Bereits am 26. Juni fand zu diesem Zweck in Viersen eine Bürgerversammlung statt, auf der Bürgermeister Stern zum Vorsitzenden eines geschäftsführenden Komitees gewählt wurde (1). Die Mitbürger rief man zu Spenden auf und im August begann die Sammlung. Nach deren Abschluss hatten alle Kreise der Bevölkerung - vom Arbeiter bis zum wohlhabenden Fabrikanten - dazu beigetragen, dass die für die Errichtung des Denkmals veranschlagten 14.5000 Mark aufgebracht wurden.

Aus Kostengründen musste man auf ein künstlerisches, in Metall ausgeführtes Standbild oder auf einen Laufbrunnen verzichten und stattdessen mit einem Obelisken oder einer "gotischer Säule" vorlieb nehmen. Man neigte eher letzterer zu, da sie freundlicher wirken würde als die strenge Form eines Obelisken. Ein Mitglied des Komitees empfahl das Denkmal auf dem Drachenfels als Vorbild, das 1857 nach durch das gotische Hochkreuz zwischen Bonn und Godesberg angeregten Plänen des Kölner Dombaumeisters Zwirner errichtet und 1876 wiederhergestellt worden war. Daraufhin fuhr am 28. Oktober, einem Sonntag, ein engerer Ausschuss nach Königswinter, um das Drachenfelsdenkmal in Augenschein zu nehmen.

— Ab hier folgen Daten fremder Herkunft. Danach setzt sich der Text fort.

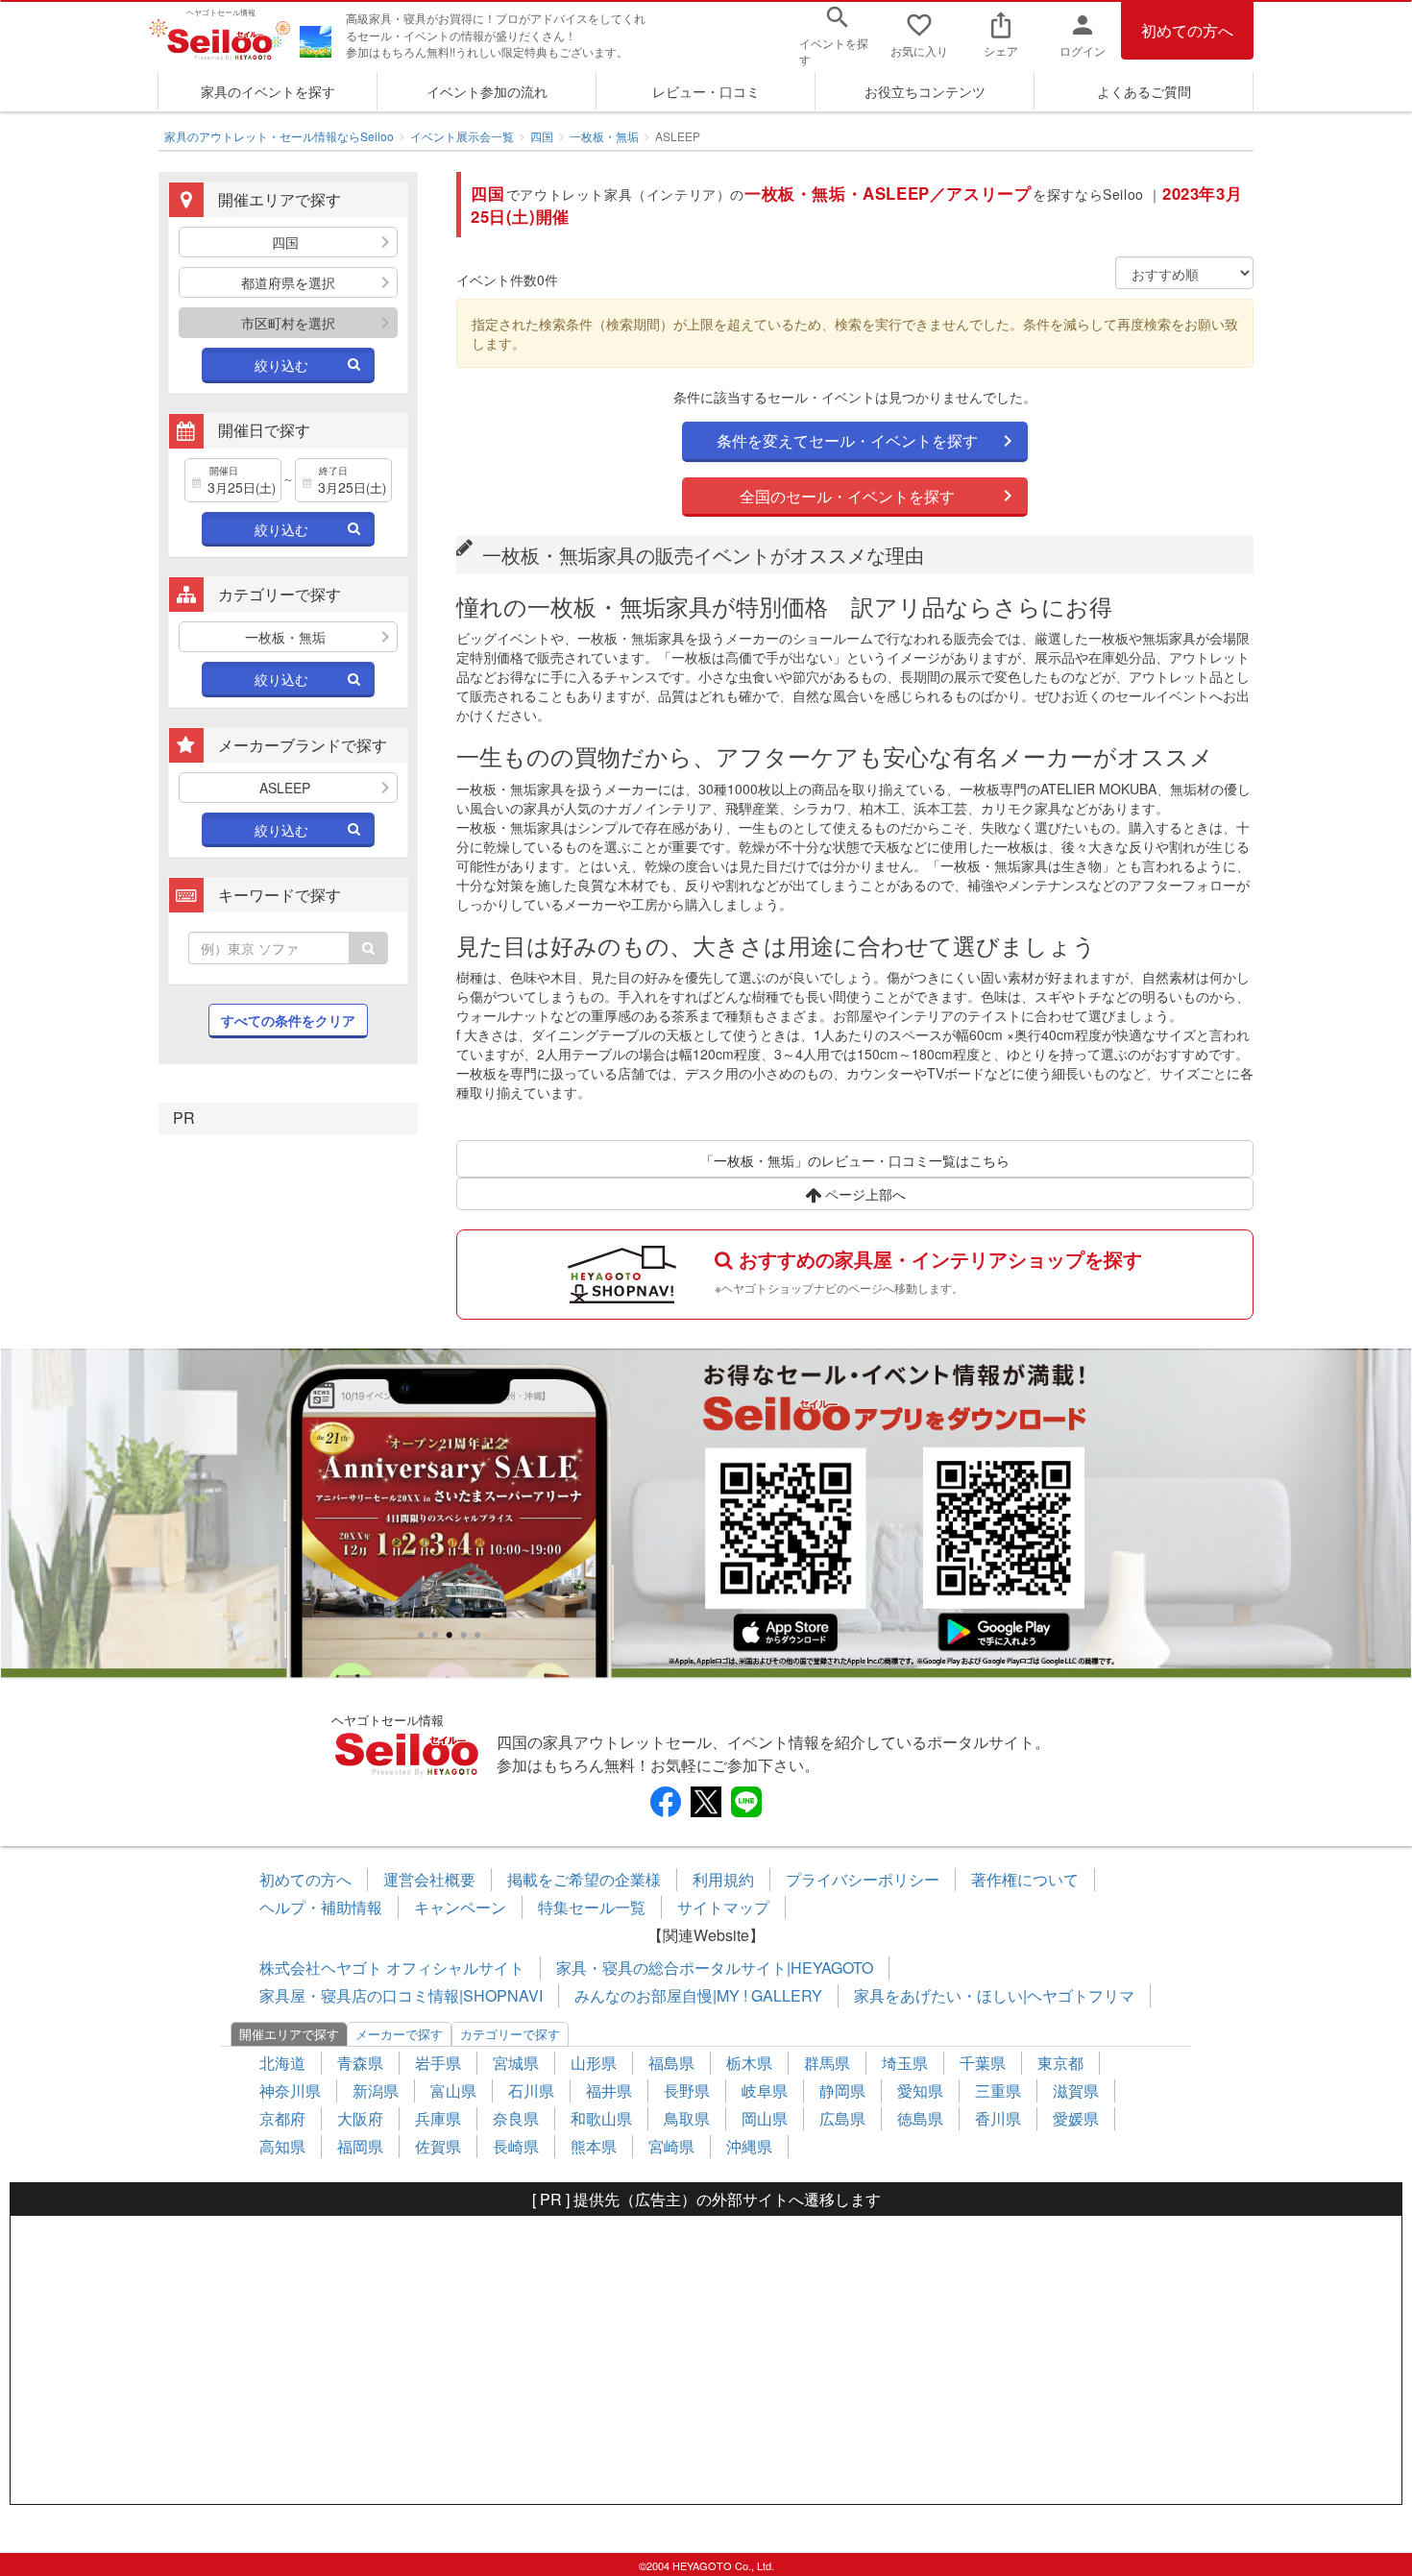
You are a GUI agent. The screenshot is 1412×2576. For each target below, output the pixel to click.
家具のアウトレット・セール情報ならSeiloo (279, 136)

Im Dezember erhielt Joseph Kleesattel, Architekturlehrer an der Düsseldorfer Kunstgewerbeschule und zu dieser Zeit wohl schon mit den Plänen für die 1889/91 erbaute St.-Josef-Kirche in Viersen-Rintgen befasst, den Auftrag zur Errichtung des Denkmals. Kleesattel gilt als einer der bedeutendsten Architekten des späten Historismus im Rheinland (2). Bekannt ist vor allem die im letzten Krieg zerstörte neuromanische St.-Rochus-Kirche in Düsseldorf von 1894/97, in Viersen restaurierte er zudem 1895/97 den Westturm von St. Remigius (3).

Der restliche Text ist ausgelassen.